Professora e 2 auxiliares foram afastadas das salas, após mãe de menina autista divulgar áudio que sugere que criança era trancada em banheiro. Polícia, MP e a prefeitura apuram 3 casos.
Após a denúncia de possíveis maus-tratos contra uma criança autista, mães de alunos da Creche Municipal Nedy de Oliveira, em Pirassununga (SP), estão preocupados com os filhos. Outras duas denúncias também são apuradas por prefeitura e Polícia Civil.
Uma professora e duas auxiliares foram afastadas das salas de aula. Na quarta-feira (25), o g1 mostrou que a mãe de uma menina de 2 anos escondeu um gravador na mochila dela e ouviu diálogos que, segundo ela, sugerem que a criança era trancada em um banheiro.
Há também comentários sobre a roupa da criança, questionamento sobre a condição de autista da menina e tentativa de assustá-la. Ela foi transferida da escola e ganhou uma bolsa em uma unidade particular.
Pais preocupados
A dona de casa Beatriz Braga disse à EPTV, que ficou esperando um posicionamento da unidade. “A gente fica muito assustada, nós aguardávamos uma posição da creche, nós não tivemos. Simplesmente a gente ouvia por boca de uns, de outros”, afirmou.
A faxineira Daiana Correia Navarro também ficou preocupada.
“Fiquei muito assustada porque eu tenho um filho de 2 anos aqui e uma das professoras envolvidas era da sala do meu filho. Estou no trabalho e pensando nele aqui. Foi muito chocante para todo mundo” , disse.

INSTRUÇÕES DE TRABALHO:
1. Reproduza fielmente o trecho da notícia que vai de "Há também comentários" até "também ficou preocupada.".
2. Segundo a notícia, o que a mãe da menina de 2 anos escondeu na mochila da filha?
Baseie-se somente na notícia.

DADOS FORNECIDOS:
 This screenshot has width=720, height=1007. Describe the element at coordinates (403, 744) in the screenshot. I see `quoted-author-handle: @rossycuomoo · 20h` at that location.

RESPOSTAS DO EXERCÍCIO:
1.
Há também comentários sobre a roupa da criança, questionamento sobre a condição de autista da menina e tentativa de assustá-la. Ela foi transferida da escola e ganhou uma bolsa em uma unidade particular.
Pais preocupados
A dona de casa Beatriz Braga disse à EPTV, que ficou esperando um posicionamento da unidade. “A gente fica muito assustada, nós aguardávamos uma posição da creche, nós não tivemos. Simplesmente a gente ouvia por boca de uns, de outros”, afirmou.
A faxineira Daiana Correia Navarro também ficou preocupada.

2. Um gravador.